Once a VC fund crosses 3x, any individual loss or underperformer just doesn’t matter
E.g., a $100m fund might write $3m first checks. Once the fund is at 3x ($300m), losing $3m is a rounding error
The best VCs play like they are already at 3x or beyond from Day 1
— Jason ✨BeKind✨ Lemkin 2️⃣0️⃣2️⃣2️⃣ (@jasonlk) September 1, 2021
In both my start-ups, I was constantly worried about losing all my investors’ money. The first time, my first start-up, which we haven’t talked much about, NanoGram Devices, I mainly worried about it because I realized we’d almost never have enough capital to achieve our long-term goals. So, FBOW, we sold for $50,000,000 after 12.5 months.

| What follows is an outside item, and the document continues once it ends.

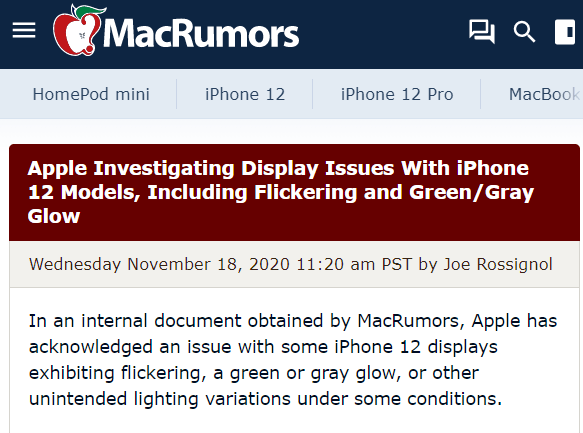The image size is (583, 433).
Task: Click the Wednesday November 18, 2020 date
Action: point(159,264)
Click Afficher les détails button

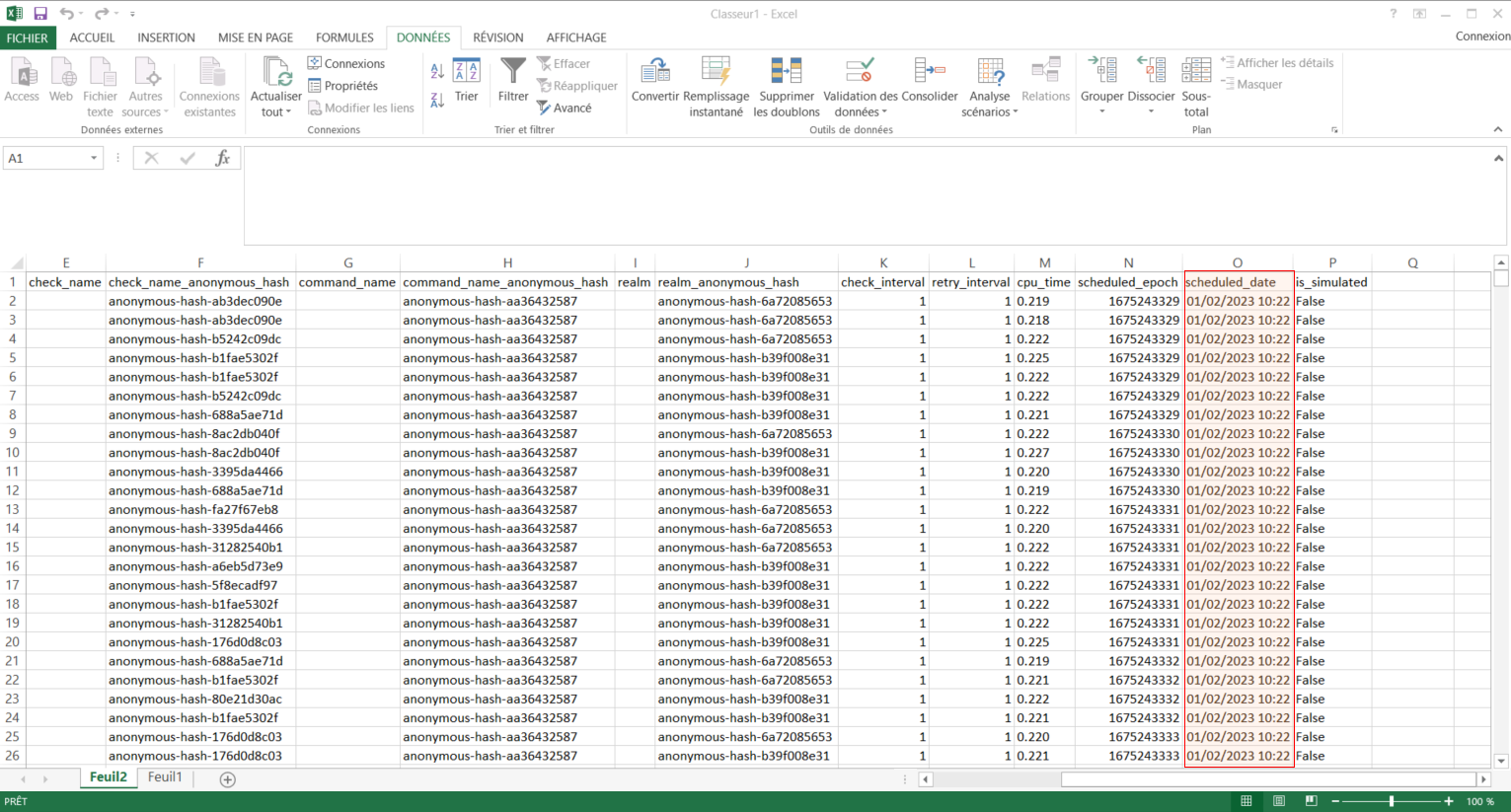1277,62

At Adobe Sign / EchoSign, it was a bit different. My investors included my old bosses, and, as time went on, myself to a material extent. When things were rough in our first 12 months, one of the main reasons I didn’t quit was because I couldn’t bear to lose their money. So that was good, in the end, that fear of losing your investors’ money. At the time, at least. It got us to our “Series B” (what would be called an early Series A today 🙂 and ultimately a pretty good exit by the standards of a few years ago at least.
But with hindsight, it’s a real negative — worrying about losing your investors’ money. Especially in SaaS. Now as an investor myself, I get it much better.
Let me explain:
- First, true seed investors know what they are getting themselves into. True seed investors know many of their investments fail, and they make (hopefully) calculated bets. Maybe, don’t take money from your mom and dad if they can’t afford to lose it. But true seed investors, the ones that make 30+ seed investments for a profit and not a hobby, and all VCs, know exactly what they are doing and what risks they are taking. Look at me now as a VC — I have about $60,000,000 from our current fund (my share) to personally invest. If I lose $250,000 on a seed investment that I truly believe in, but it didn’t played out as we all hoped … that’s a bummer. But that’s about all it is from an investor perspective. It’s a rounding error. Now, if I lose like $10,000,000 … oy. I’m in trouble then. I’m out of a job. But not on that one $250k seed investment.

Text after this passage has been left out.